Jesus ist das Himmelsbrot des Lebens und er verteilt das Brot des Lebens. Deswegen ist unser Predigttext sehr aktuell. Denn es gibt einen neuen religiösen Hunger in Deutschland. Hunger nach Religion, Sehnsucht nach geistiger Nahrung, Sinn-Findung und seelischer Heilung. Was gibt es außerhalb der Kirchen nicht alles an Psycho– und Meditationsgruoppen, Esoterik, Yoga, Wellness! Leider suchen zu wenige, in der Kirche ihren seelischen Hunger zu stillen.
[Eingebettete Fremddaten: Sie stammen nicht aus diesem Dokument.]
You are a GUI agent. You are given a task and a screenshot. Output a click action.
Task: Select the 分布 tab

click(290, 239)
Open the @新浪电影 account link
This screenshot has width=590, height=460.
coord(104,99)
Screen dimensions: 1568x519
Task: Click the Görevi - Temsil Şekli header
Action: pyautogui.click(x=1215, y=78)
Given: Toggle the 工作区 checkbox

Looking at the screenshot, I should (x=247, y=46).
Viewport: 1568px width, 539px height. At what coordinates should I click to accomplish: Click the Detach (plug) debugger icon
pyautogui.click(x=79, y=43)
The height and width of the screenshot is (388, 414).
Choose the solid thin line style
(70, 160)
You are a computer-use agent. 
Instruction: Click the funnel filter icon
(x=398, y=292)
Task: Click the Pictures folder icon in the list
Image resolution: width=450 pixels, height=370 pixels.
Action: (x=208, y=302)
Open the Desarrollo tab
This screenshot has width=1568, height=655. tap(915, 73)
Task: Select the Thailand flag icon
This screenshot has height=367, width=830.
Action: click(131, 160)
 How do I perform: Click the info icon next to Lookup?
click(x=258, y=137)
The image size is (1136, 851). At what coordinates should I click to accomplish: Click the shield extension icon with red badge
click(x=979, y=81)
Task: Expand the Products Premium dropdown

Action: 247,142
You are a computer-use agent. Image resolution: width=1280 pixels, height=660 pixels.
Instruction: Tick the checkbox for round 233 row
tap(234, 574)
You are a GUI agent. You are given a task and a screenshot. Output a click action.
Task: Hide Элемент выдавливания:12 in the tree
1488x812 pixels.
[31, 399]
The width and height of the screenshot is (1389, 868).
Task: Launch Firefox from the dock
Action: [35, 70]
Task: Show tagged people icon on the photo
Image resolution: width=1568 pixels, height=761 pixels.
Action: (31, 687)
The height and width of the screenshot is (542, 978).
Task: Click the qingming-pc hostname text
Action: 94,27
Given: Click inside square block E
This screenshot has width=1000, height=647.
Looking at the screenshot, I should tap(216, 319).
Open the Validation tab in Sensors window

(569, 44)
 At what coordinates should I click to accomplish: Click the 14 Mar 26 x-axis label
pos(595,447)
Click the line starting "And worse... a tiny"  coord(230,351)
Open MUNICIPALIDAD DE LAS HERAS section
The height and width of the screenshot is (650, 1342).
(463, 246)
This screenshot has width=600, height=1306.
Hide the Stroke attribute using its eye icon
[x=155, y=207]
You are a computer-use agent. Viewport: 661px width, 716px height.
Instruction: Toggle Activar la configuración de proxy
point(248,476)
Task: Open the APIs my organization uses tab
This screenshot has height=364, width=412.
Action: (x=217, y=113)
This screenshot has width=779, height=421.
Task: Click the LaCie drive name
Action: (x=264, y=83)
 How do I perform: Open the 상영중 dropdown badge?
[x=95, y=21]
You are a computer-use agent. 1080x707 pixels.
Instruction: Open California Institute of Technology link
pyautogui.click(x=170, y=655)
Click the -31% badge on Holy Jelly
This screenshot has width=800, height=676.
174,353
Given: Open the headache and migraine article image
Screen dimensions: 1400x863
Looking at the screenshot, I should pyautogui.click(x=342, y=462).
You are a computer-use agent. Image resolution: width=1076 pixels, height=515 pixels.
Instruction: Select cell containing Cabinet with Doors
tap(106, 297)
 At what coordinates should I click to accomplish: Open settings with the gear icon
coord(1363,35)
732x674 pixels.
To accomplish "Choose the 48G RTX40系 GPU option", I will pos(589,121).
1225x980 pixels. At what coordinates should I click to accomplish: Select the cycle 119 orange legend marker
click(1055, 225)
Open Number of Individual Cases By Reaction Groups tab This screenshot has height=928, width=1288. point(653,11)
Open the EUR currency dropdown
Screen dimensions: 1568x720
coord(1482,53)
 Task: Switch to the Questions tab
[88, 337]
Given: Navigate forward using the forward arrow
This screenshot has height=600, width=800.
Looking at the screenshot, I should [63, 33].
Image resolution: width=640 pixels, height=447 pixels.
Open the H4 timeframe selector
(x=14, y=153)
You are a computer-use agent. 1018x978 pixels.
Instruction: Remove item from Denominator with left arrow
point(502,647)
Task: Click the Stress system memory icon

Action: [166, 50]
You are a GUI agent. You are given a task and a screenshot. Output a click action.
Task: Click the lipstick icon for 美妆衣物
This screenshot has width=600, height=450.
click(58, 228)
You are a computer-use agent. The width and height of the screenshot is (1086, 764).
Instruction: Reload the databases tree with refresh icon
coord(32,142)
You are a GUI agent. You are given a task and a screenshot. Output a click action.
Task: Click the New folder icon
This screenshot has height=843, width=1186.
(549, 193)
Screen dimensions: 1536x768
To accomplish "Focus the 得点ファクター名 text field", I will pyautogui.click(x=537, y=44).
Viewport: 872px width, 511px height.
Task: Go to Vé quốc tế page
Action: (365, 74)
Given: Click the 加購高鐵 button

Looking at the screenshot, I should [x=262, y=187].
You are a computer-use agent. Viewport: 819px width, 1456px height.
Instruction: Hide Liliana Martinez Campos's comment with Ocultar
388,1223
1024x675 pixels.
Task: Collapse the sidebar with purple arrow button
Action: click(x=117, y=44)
Für uns Christen ist Jesus immer wieder das Brot des Lebens. Klar ist, dass Jesus den Hunger seiner Zeitgenossen gestillt hat durch die Macht des Vertrauens, welches die Angst überwindet. Seine Nähe und Liebe sättigt unsere Sehnsucht nach wahrem Leben und nach Gott und macht uns froh und frei. Er hat schon damals das Reich Gottes der Liebe und des Friedens verbreitet, welches die Seelen und Körper nährt und heilt. Er schenkt unseren Seelen auch Nahrung für die Hoffnung auf ewiges Leben. Schon damals schickte er seine Jünger aus, das Reich Gottes zu verbreiten und viele vielfach Hungrige zu sättigen. Als er sich aber bei dem Ort Bethsaida zurückziehen will, folgen ihm viele Menschen. Er sammelt sie und er predigt ihnen von Gottes Reich mit vielen bewegenden Worten und Gleichnissen und heilt sie an Körper und Seele. Er ist dadurch das Brot des Lebens. Er sagt: „Zersorge Dich nicht! Bei mir bekommst, was Du zum Leben brauchst!“ Er war damals schon so bekannt und als Heiler ersehnt, dass fünftausend Menschen ihm in die Nähe vom Ort Bethsaida folgten. Jesus sprach zu ihnen bis zum Abend vom Reich Gottes und heilte sie. Wir können es uns vor Augen malen wie das geschah! Welcher geistliche Reichtum ist in dieser knappen Angabe enthalten!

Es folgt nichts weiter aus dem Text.